When J.P. Crawford worked a leadoff walk in the first inning and later stole second, it represented the first and only time the Mariners got a runner to second base in the first eight innings.

Arrighetti came in with an 18.9% walk rate and getting the first pitch on 60.5% of the batters he faced. The Mariners weren’t expecting him to have pinpoint command.

“We wanted to get on top of him early,” M’s second baseman Dylan Moore said. “Trying to sweep these guys, it would’ve been huge. We had to make the adjustment pretty quick that he was controlling all this pitches and he was pitching pretty well. We tried to make the adjustment as best we could, but he was making pitches.”

But Moore wouldn’t just completely tip his cap to Arrighetti and his outing. The Mariners were just as at fault.

“That’s what baseball is and we’ve got to make adjustment quicker,” he said. “We need better ABs in a row, keep it simple and score more than zero runs. This is the big leagues and you have to make those adjustments on the fly.”

Gilbert took the loss to fall to 3-3. He pitched six innings, allowing four earned runs on eight hits with a walk and five strikeouts. He worked the first three inning scoreless, allowing a scalded double to Yordan Alvarez in the first inning for the only hit.

“After the first time through the lineup, the approach seemed a little different,” Gilbert said. “But some of it just comes down to execution and then some of it is them just putting the bat on a good pitch.”

The Astros broke a 0-0 tie in the fourth inning. Kyle Tucker, who had lined out to first in his previous at-bat, singled to center for his first hit in the four-game series. Later with two outs, Alex Bregman managed to turn a low splitter into a low line drive that just cleared the wall in left field for his second homer in the series and a 2-0 lead.

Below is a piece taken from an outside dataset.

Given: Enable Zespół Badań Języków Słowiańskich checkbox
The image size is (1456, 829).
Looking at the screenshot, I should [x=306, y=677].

“Yeah, it was a good pitch,” Gilbert said. “Good depth, good action, good location in an 0-1 count, not even a two-strike count. Just a good hit. If he grounds out we’re not talking about it, if he hits a home run, it sticks out. I’m not really too upset with where that pitch was.”

Houston continued to add incrementally over the next two innings.

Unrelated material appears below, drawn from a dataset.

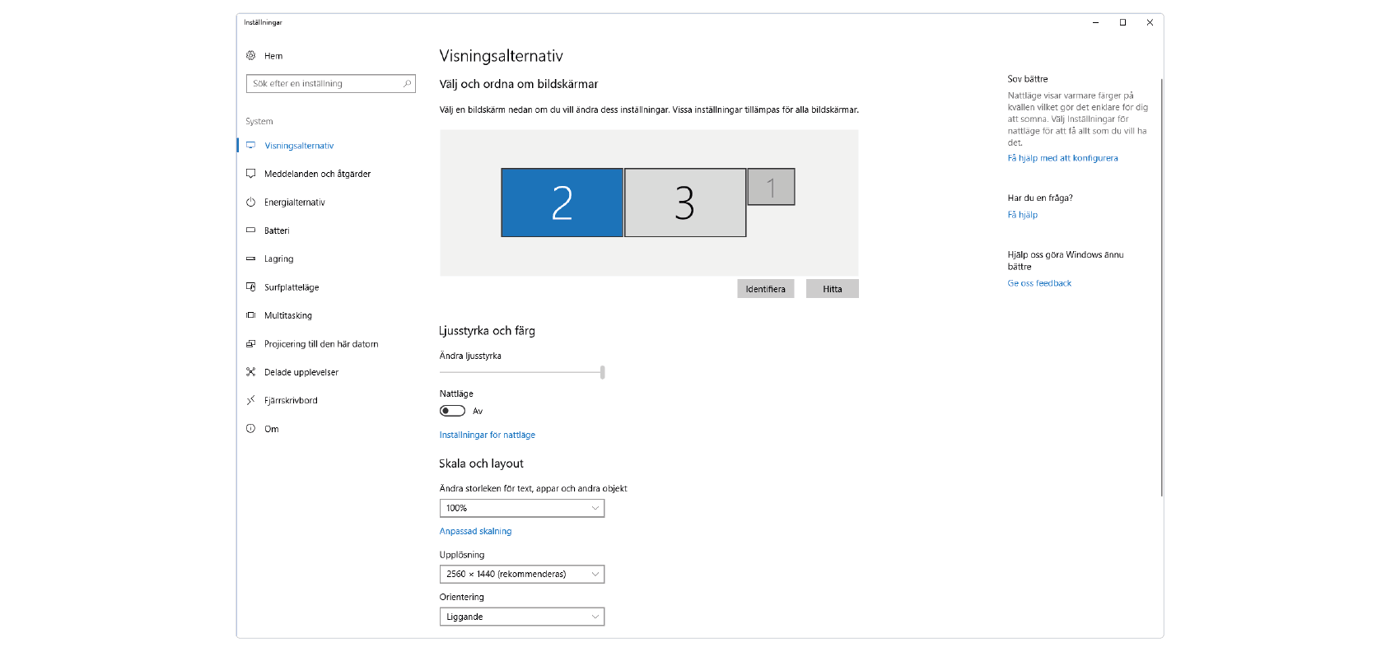
Task: Expand the 100% scaling dropdown
Action: coord(522,509)

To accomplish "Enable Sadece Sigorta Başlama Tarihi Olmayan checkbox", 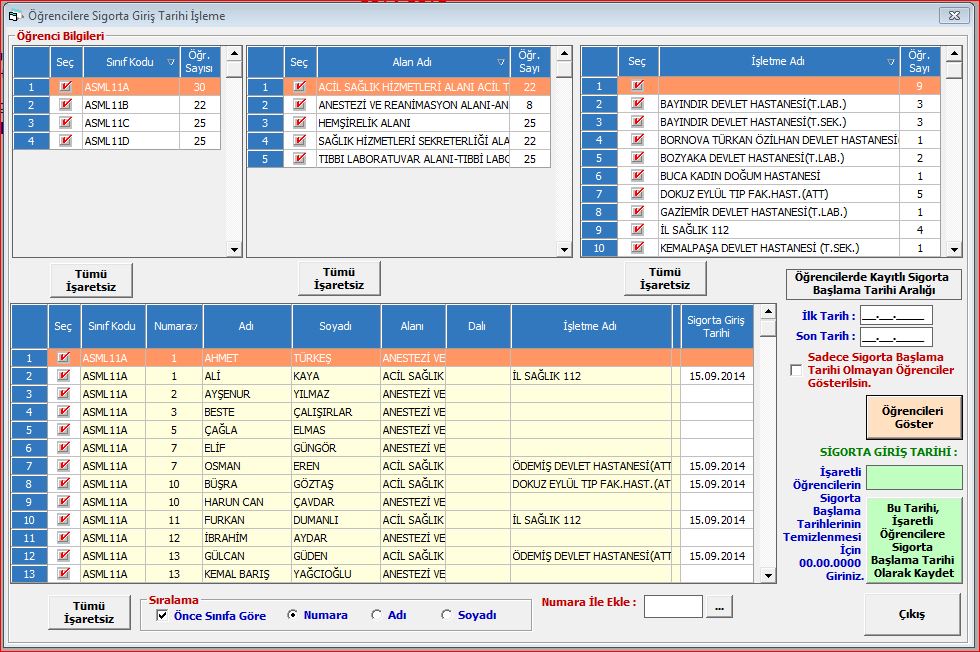I will click(796, 370).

Victor Caratini led off the top of the fifth, ambushing a first-pitch fastball and sending it over the wall in right-center for a solo homer and a 3-0 lead.

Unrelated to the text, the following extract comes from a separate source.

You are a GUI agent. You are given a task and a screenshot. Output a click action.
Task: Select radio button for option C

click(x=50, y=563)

The Astros pushed the lead to 4-0 an inning later. Bregman hit a deep drive that center fielder Julio Rodriguez couldn’t catch despite a leaping attempt, crashing into the wall. The ball hit off the padded wall and bounced well away from Rodriguez. Dominic Canzone came over and picked up the ball and fired it to the infield. But Bregman had a one-out triple, He scored when the Mariners couldn’t convert an inning-ending double play.

Down 4-0 after six innings, the Mariners were cooked.

Yes, they’ve been on a run of putting together quality plate appearances late in games. Though overcoming a one- or two-run lead is difficult, trying to come back from being down three or four runs is basically impossible.

In the bottom of the sixth, Arrighetti issued a leadoff walk to Josh Rojas. Could the Mariners start to mount a comeback? Nope. He struck out Rodriguez, Cal Raleigh and Ty France all swinging to close out his outing.

Relievers Rafael Montero and Ryan Pressly each worked 1-2-3 innings of relief. Working on back-to-back days, Hader gave up one-out singles to Rodriguez and France, but came back to strike out Canzone and get Mitch Haniger to ground into a force out.

The Mariners (31-27) saw their four-game winning streak come to an end. They scored a total of nine runs in the four games while tallying 21 hits and striking out 46 times. They’ve struck out in double digits 38 times. Seattle will host the Los Angeles Angels over the weekend.

“It happens gang,” Servais said in his postgame media session after an extended period of silence after answering two questions. “We just beat the Houston Astros three out of four. That’s a pretty good series. And we will continue to try to focus on winning the next series. That’s what happens in baseball, you don’t win every game. But we are playing better. There’s still a long ways to go for us offensively and we know that. You got to look forward to the weekend and score some runs.”